Au sein de la commission consultative paritaire de son académie, où elle est élue, la syndicaliste assiste à une « recrudescence des démissions » d’AESH épuisées par les conditions de travail. « Elles deviennent des actrices de cette maltraitance et elles le refusent. On a des Pial qui fonctionnaient bien et qui aujourd’hui sont en pénurie », alerte Virginie Schmitt.
Que répondre aux signaux d’alertes de ces professionnelles ? Dans l’entretien au Monde de mai dernier, la ministre Nicole Belloubet annonçait un plan d’action pour que les AESH qui le souhaitent puissent « devenir enseignants ou intégrer un nouveau métier d’éducateur spécialisé qui serait créé à l’Éducation nationale ». Va-t-on vers une disparition du métier ? Ou son amélioration via la création d’un nouveau statut ? Difficile à dire. D’autant que les législatives ont rebattu les cartes au sein du ministère et bouleversé les agendas des politiques publiques.

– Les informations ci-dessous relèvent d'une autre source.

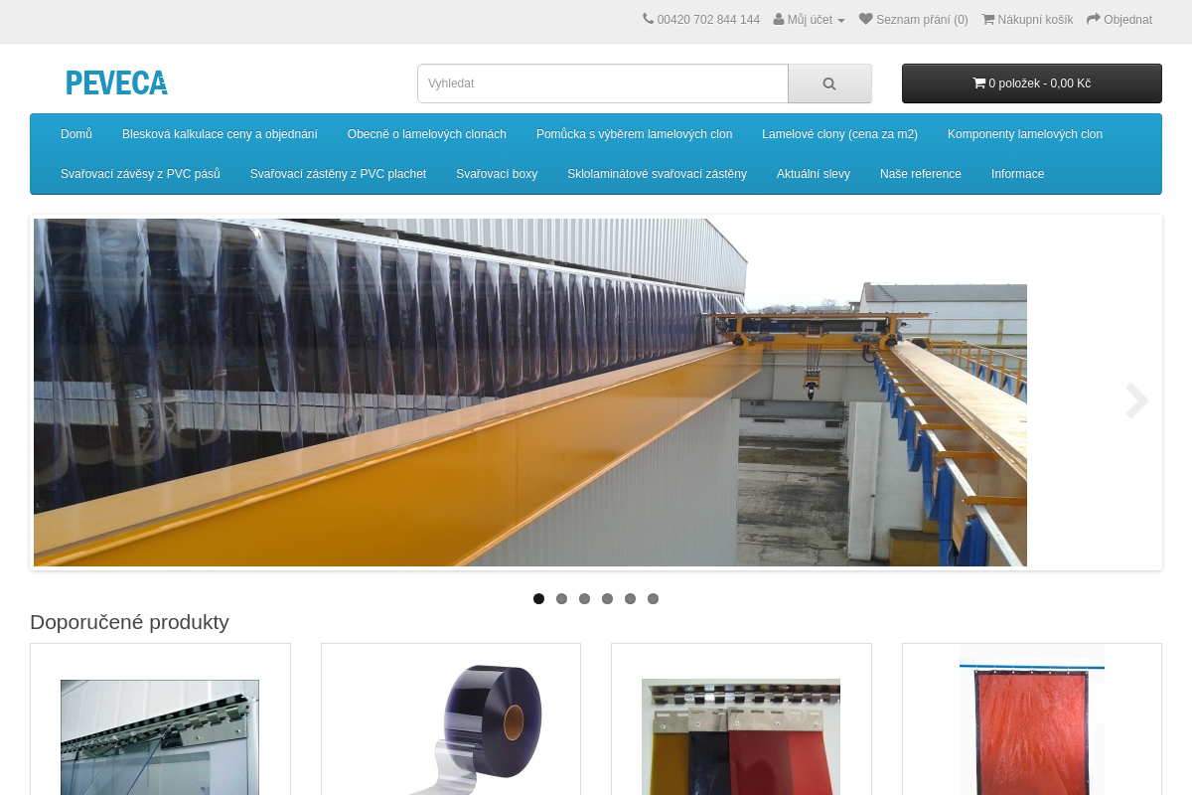Open the 0 položek cart dropdown

1031,83
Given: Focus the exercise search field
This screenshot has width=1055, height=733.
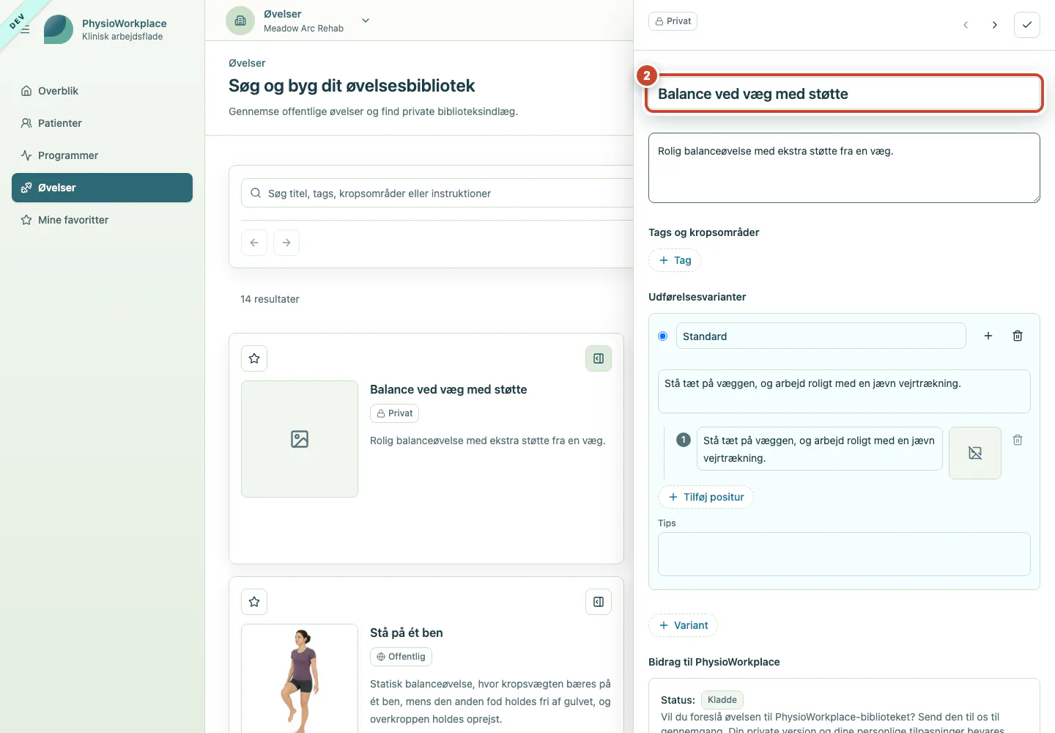Looking at the screenshot, I should tap(440, 194).
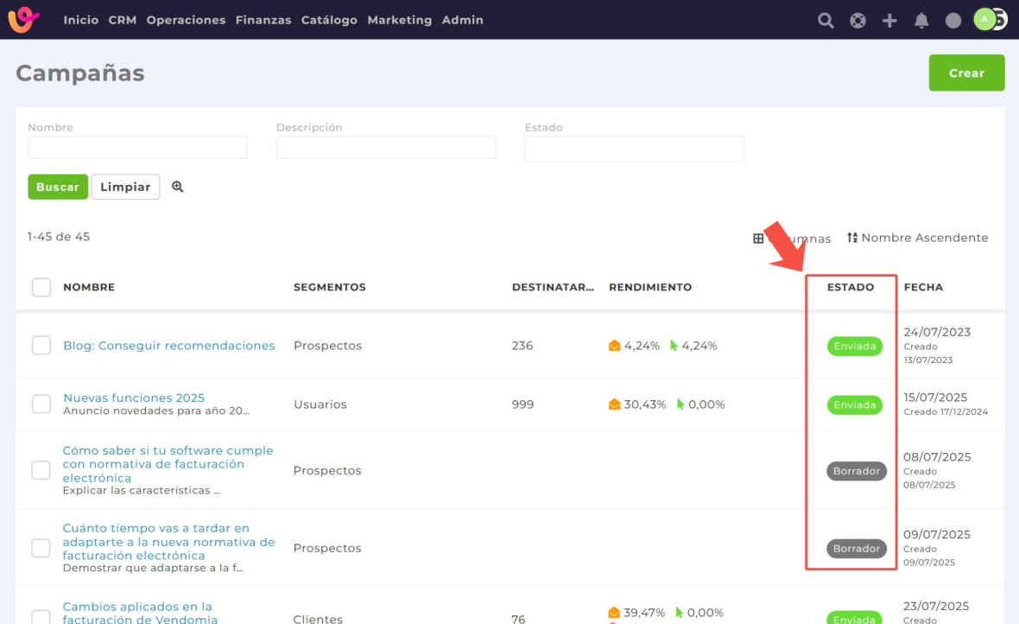Select the 'Nuevas funciones 2025' row checkbox
The image size is (1019, 624).
point(41,404)
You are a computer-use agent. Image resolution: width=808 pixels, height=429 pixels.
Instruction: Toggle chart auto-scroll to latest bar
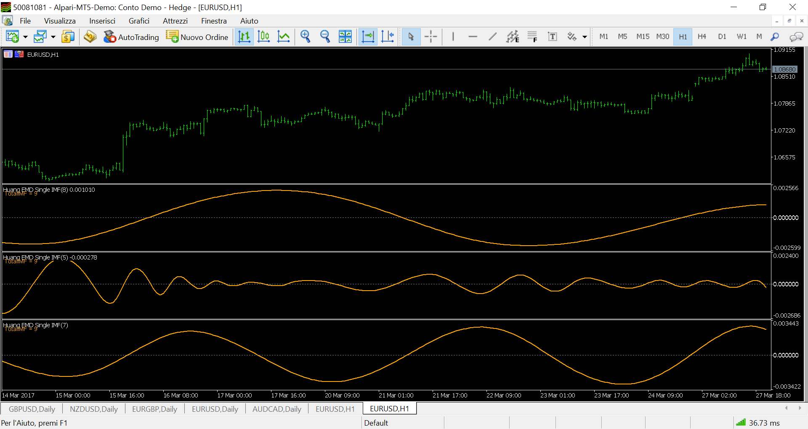[x=368, y=37]
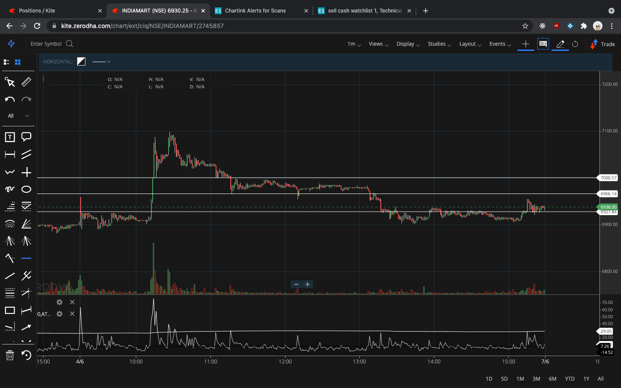
Task: Toggle the market depth panel
Action: pyautogui.click(x=543, y=44)
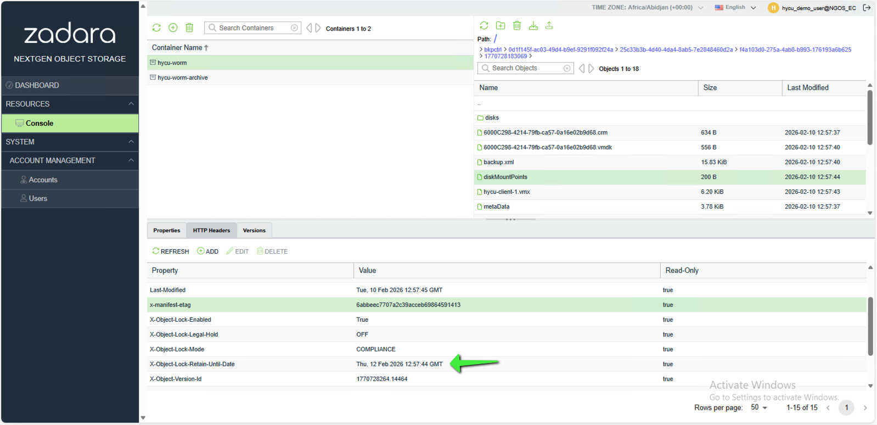
Task: Log out using the exit icon
Action: [x=867, y=8]
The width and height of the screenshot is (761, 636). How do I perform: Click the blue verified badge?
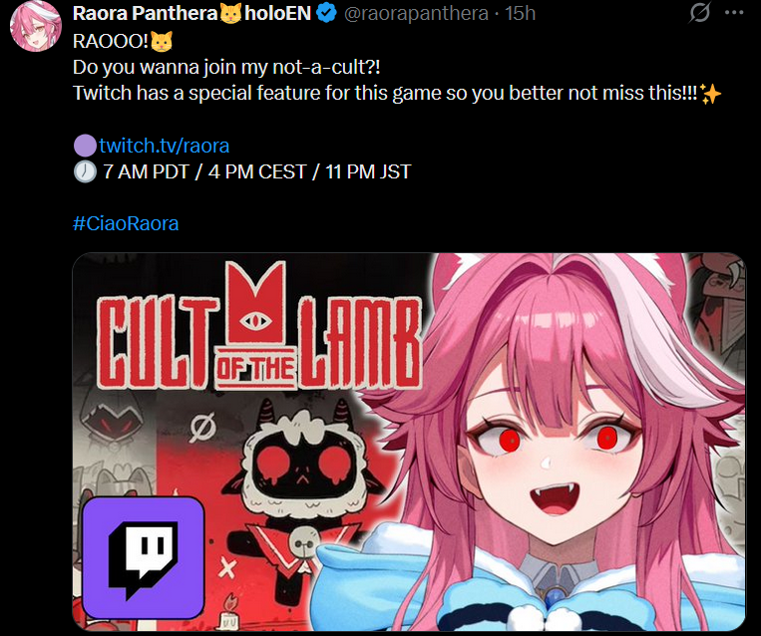point(326,13)
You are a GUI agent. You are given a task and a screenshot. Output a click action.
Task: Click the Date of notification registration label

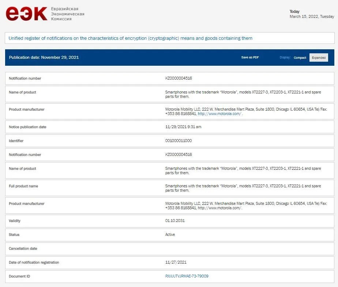tap(34, 262)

Faute de vision à long terme pour l’école inclusive, les politiques publiques restent rythmées par « la réponse aux urgences : parce qu’il y a de plus en plus d’AESH mais pas encore assez… Donc, comme avec les Pas, on créée un nouveau sigle, on fait table rase du passé, on recommence. Or, il semble que tout le monde est épuisé sur le terrain », observe Marie Toullec, professeure des universités en sciences de l’éducation et de la formation. Du côté du corps enseignant, « on commence à entendre des réserves dans les discours, vis-à-vis de l’école l’inclusive. Parce qu’à force de ne pas stabiliser les dispositifs, on ne fait qu’insécuriser les professionnels et créer de la résistance », alerte-t-elle.
Imaginer l’accompagnement autrement
Des investissements publics sur le temps long pourraient pourtant être pensés. Pour améliorer par exemple les infrastructures scolaires pour les rendre plus inclusives. « De nombreux élèves ont besoin de s’isoler au calme par moments, et plein d’écoles ne sont pas équipées pour cela », rappelle Manuel Guyader. Pour mieux accompagner chacun et chacune, « il faudrait aussi une réduction du nombre d’élèves par classe », insiste l’AESH.
Augmenter sans cesse le nombre d’AESH pour rattraper le rythme de la scolarisation des élèves en situation de handicap est, aux yeux de la chercheuse Marie Toullec, « un puits sans fond ». Elle invite pour sa part à « imaginer l’accompagnement autrement ». À savoir à sortir du schéma de la compensation individuelle du handicap et du binôme AESH-élève. Pris dans ce seul paradigme, « l’école inclusive peine à advenir », constate la professeure des universités.
Elle suggère, par exemple, la présence un assistant d’éducation dans chaque classe : « Bien sûr que cet assistant dédierait une partie de son temps à l’aide de certains élèves, mais tout passerait plutôt par une réponse collective ». L’idée, partagée par d’autres chercheurs, est de tendre vers « une aide au système d’enseignement et non à l’élève ». Pour rendre plus accessibles et inclusives les méthodes d’apprentissage et les façons d’enseigner elles-mêmes.